While working in the Library’s Acquisitions and Bibliographic Access Directorate as an Acquisitions and Cataloging Librarian, Rick was instrumental in helping us develop some groundbreaking approaches to describing and making available the Library’s web archives, such as a new way to structure our internal data and a process for automatically releasing minimal records as soon as web archives come out of a one year embargo and adding more robust descriptive data as resources allowed. These changes enabled us to clear a massive backlog, reduce the delay in making content accessible, and provide better descriptive records.

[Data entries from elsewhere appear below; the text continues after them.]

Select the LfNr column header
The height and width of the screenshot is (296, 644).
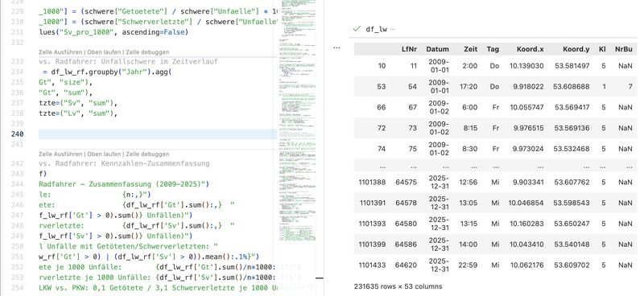click(x=410, y=49)
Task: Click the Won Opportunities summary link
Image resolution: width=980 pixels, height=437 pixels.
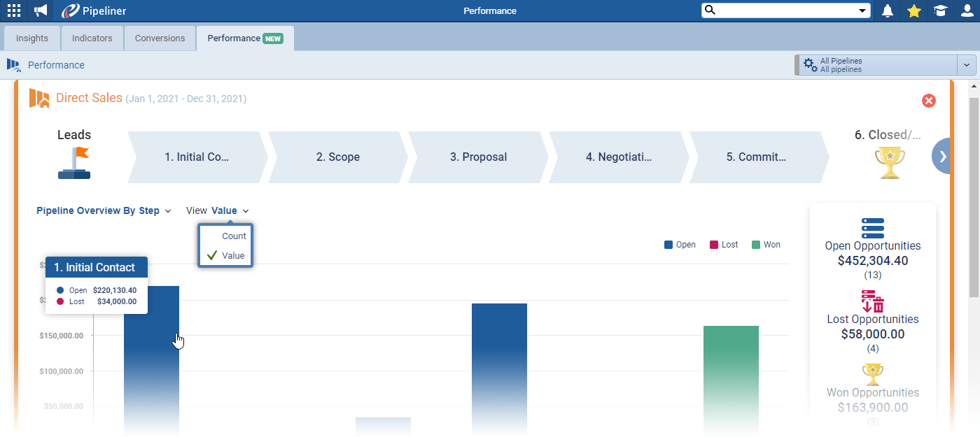Action: tap(872, 392)
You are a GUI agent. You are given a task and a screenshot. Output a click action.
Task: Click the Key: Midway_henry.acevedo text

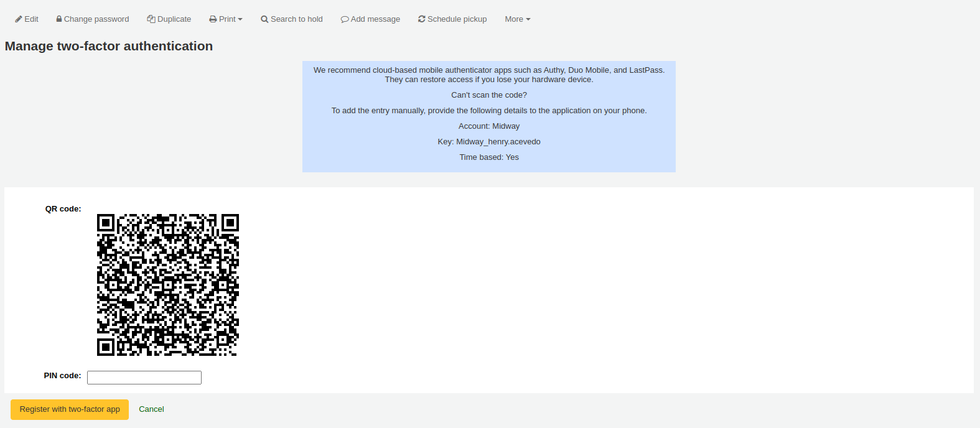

We wish you the best in your new endeavors, Rick – you are already missed by the Web Archiving Team!
What is your background?
I grew up in New Jersey and moved to Arizona for college. I was an art major as an undergrad. I also hung out in the university libraries a lot, learning their collections by browsing stacks, LCSH red books and text-interface catalogs, and slowly I realized I was spending more time in the library than in the studio. So I switched paths and went to library school in 2001. I thought I’d end up working in an art library or with visual materials, and my student work reflected that. At the same time, I had an interest in technology and taught myself some web skills, rented some server space, and played around building websites. I started at the Library of Congress in 2003 cataloging serials and doing acquisitions work, and then I moved to a group focused on Library’s e-resources in early 2007. From that team, I got my hands into a lot of other digital projects at the Library.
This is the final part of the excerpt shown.